Fed Funds Market Explained
In my previous post, I explained the difference between dollars created by The Fed and dollars created by banks. Dollars created by The Fed do not act as money.
In this post, I will briefly describe the Funds Market.
I realize this is pretty boring stuff, but you need to understand some of this stuff before I explain the problems with public statements made about The Fed and the influence of Fed Funds.
The Fed Funds Market
The Fed Funds Market has a very simple structure, but based on the comments I hear, it seems misunderstood. In simple terms, it consists of a market in which institutions that have accounts with The Fed can lend and borrow the funds in their reserve accounts. Because of the limitation as to which institutions trade in this market, we must consider it a closed market.
Although operating as a closed market for many years, prior to 2008, the market had more significance to banks because of the limitation of excess reserves, which consisted of reserve balances held in excess of required reserves.

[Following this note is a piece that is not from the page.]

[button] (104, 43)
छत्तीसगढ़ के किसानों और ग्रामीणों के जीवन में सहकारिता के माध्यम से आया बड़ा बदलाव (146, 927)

During the “financial crisis” in 2008, The Fed increased bank reserves by a staggeringly large amount. Based on the reserve ratio at the time (10% on-demand accounts), “excess reserves” became essentially meaningless. As a matter of fact, The Fed quit reporting “excess reserves.”
Then in March 2020 The Fed eliminated required reserves. They made my beautiful diagram useless, except that the depiction of The Fed Funds Market remains accurate.
I have tried to keep this post short and simple because you need to know only one thing:
The Fed Funds Market is a closed market.
I will explain the importance of this fact in the near future.